* Your goal: Reproduce the data in its entirety, exactly as supplied.

* Data for this task:
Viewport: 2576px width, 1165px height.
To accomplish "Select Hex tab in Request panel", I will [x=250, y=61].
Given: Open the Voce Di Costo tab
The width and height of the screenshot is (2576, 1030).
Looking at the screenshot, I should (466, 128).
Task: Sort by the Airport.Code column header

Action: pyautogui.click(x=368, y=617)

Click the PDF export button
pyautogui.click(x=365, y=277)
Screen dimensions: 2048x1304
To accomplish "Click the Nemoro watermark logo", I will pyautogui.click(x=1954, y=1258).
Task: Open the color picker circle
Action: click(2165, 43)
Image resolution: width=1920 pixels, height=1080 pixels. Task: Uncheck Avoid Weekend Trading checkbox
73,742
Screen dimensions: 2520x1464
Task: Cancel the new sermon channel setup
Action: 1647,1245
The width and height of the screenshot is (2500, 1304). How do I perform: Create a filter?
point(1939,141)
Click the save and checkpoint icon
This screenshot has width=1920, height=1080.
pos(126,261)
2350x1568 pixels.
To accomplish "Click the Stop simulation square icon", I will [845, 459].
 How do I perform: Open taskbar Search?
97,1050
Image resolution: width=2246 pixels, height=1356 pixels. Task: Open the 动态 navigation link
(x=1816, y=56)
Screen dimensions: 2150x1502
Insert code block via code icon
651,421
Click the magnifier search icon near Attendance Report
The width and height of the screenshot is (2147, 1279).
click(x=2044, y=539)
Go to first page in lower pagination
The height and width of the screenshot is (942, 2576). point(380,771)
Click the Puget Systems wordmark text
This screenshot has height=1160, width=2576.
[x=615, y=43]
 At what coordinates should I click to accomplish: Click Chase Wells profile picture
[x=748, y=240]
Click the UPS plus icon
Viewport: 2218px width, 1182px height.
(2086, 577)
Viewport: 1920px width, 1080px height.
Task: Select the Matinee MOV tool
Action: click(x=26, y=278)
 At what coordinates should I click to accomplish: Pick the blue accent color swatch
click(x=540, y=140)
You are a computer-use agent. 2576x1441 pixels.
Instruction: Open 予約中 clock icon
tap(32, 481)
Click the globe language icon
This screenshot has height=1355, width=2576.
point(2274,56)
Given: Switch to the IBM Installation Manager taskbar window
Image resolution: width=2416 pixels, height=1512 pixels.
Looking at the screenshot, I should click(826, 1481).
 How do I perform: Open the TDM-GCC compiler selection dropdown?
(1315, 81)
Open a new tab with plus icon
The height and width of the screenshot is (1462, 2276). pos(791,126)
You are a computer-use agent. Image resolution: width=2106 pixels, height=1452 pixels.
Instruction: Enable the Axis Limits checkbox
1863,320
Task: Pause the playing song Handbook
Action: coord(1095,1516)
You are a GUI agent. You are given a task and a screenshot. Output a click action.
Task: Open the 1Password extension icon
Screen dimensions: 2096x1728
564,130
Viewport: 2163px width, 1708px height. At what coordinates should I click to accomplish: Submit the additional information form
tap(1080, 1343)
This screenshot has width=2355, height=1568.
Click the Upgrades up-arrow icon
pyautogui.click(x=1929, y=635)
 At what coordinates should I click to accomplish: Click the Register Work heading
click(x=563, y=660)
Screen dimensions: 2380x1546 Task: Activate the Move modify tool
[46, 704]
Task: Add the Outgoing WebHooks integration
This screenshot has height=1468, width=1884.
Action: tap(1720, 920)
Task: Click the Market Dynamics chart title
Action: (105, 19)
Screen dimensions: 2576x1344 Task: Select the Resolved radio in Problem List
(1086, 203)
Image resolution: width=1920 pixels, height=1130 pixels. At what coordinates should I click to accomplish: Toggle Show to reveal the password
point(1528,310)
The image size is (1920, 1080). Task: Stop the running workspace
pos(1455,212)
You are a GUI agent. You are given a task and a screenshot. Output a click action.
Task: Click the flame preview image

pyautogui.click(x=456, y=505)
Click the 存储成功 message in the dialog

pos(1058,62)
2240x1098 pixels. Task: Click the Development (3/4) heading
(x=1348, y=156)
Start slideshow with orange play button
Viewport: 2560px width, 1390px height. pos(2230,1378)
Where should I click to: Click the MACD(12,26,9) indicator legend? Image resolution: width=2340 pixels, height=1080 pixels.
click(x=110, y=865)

* Finished exercise:
Viewport: 2576px width, 1165px height.
To accomplish "Select Hex tab in Request panel", I will [x=250, y=61].
Given: Open the Voce Di Costo tab
The width and height of the screenshot is (2576, 1030).
Looking at the screenshot, I should (466, 128).
Task: Sort by the Airport.Code column header

Action: pyautogui.click(x=368, y=617)

Click the PDF export button
pyautogui.click(x=365, y=277)
Screen dimensions: 2048x1304
To accomplish "Click the Nemoro watermark logo", I will pyautogui.click(x=1954, y=1258).
Task: Open the color picker circle
Action: click(2165, 43)
Image resolution: width=1920 pixels, height=1080 pixels. Task: Uncheck Avoid Weekend Trading checkbox
73,742
Screen dimensions: 2520x1464
Task: Cancel the new sermon channel setup
Action: 1647,1245
The width and height of the screenshot is (2500, 1304). How do I perform: Create a filter?
point(1939,141)
Click the save and checkpoint icon
This screenshot has width=1920, height=1080.
pos(126,261)
2350x1568 pixels.
To accomplish "Click the Stop simulation square icon", I will [845, 459].
 How do I perform: Open taskbar Search?
97,1050
Image resolution: width=2246 pixels, height=1356 pixels. Task: Open the 动态 navigation link
(x=1816, y=56)
Screen dimensions: 2150x1502
Insert code block via code icon
651,421
Click the magnifier search icon near Attendance Report
The width and height of the screenshot is (2147, 1279).
click(x=2044, y=539)
Go to first page in lower pagination
The height and width of the screenshot is (942, 2576). point(380,771)
Click the Puget Systems wordmark text
This screenshot has height=1160, width=2576.
[x=615, y=43]
 At what coordinates should I click to accomplish: Click Chase Wells profile picture
[x=748, y=240]
Click the UPS plus icon
Viewport: 2218px width, 1182px height.
(2086, 577)
Viewport: 1920px width, 1080px height.
Task: Select the Matinee MOV tool
Action: click(x=26, y=278)
 At what coordinates should I click to accomplish: Pick the blue accent color swatch
click(x=540, y=140)
You are a computer-use agent. 2576x1441 pixels.
Instruction: Open 予約中 clock icon
tap(32, 481)
Click the globe language icon
This screenshot has height=1355, width=2576.
point(2274,56)
Given: Switch to the IBM Installation Manager taskbar window
Image resolution: width=2416 pixels, height=1512 pixels.
Looking at the screenshot, I should click(826, 1481).
 How do I perform: Open the TDM-GCC compiler selection dropdown?
(1315, 81)
Open a new tab with plus icon
The height and width of the screenshot is (1462, 2276). pos(791,126)
You are a computer-use agent. Image resolution: width=2106 pixels, height=1452 pixels.
Instruction: Enable the Axis Limits checkbox
1863,320
Task: Pause the playing song Handbook
Action: coord(1095,1516)
You are a GUI agent. You are given a task and a screenshot. Output a click action.
Task: Open the 1Password extension icon
Screen dimensions: 2096x1728
564,130
Viewport: 2163px width, 1708px height. At what coordinates should I click to accomplish: Submit the additional information form
tap(1080, 1343)
This screenshot has width=2355, height=1568.
Click the Upgrades up-arrow icon
pyautogui.click(x=1929, y=635)
 At what coordinates should I click to accomplish: Click the Register Work heading
click(x=563, y=660)
Screen dimensions: 2380x1546 Task: Activate the Move modify tool
[46, 704]
Task: Add the Outgoing WebHooks integration
This screenshot has height=1468, width=1884.
Action: tap(1720, 920)
Task: Click the Market Dynamics chart title
Action: (105, 19)
Screen dimensions: 2576x1344 Task: Select the Resolved radio in Problem List
(1086, 203)
Image resolution: width=1920 pixels, height=1130 pixels. At what coordinates should I click to accomplish: Toggle Show to reveal the password
point(1528,310)
The image size is (1920, 1080). Task: Stop the running workspace
pos(1455,212)
You are a GUI agent. You are given a task and a screenshot. Output a click action.
Task: Click the flame preview image

pyautogui.click(x=456, y=505)
Click the 存储成功 message in the dialog

pos(1058,62)
2240x1098 pixels. Task: Click the Development (3/4) heading
(x=1348, y=156)
Start slideshow with orange play button
Viewport: 2560px width, 1390px height. pos(2230,1378)
Where should I click to: Click the MACD(12,26,9) indicator legend? Image resolution: width=2340 pixels, height=1080 pixels.
click(x=110, y=865)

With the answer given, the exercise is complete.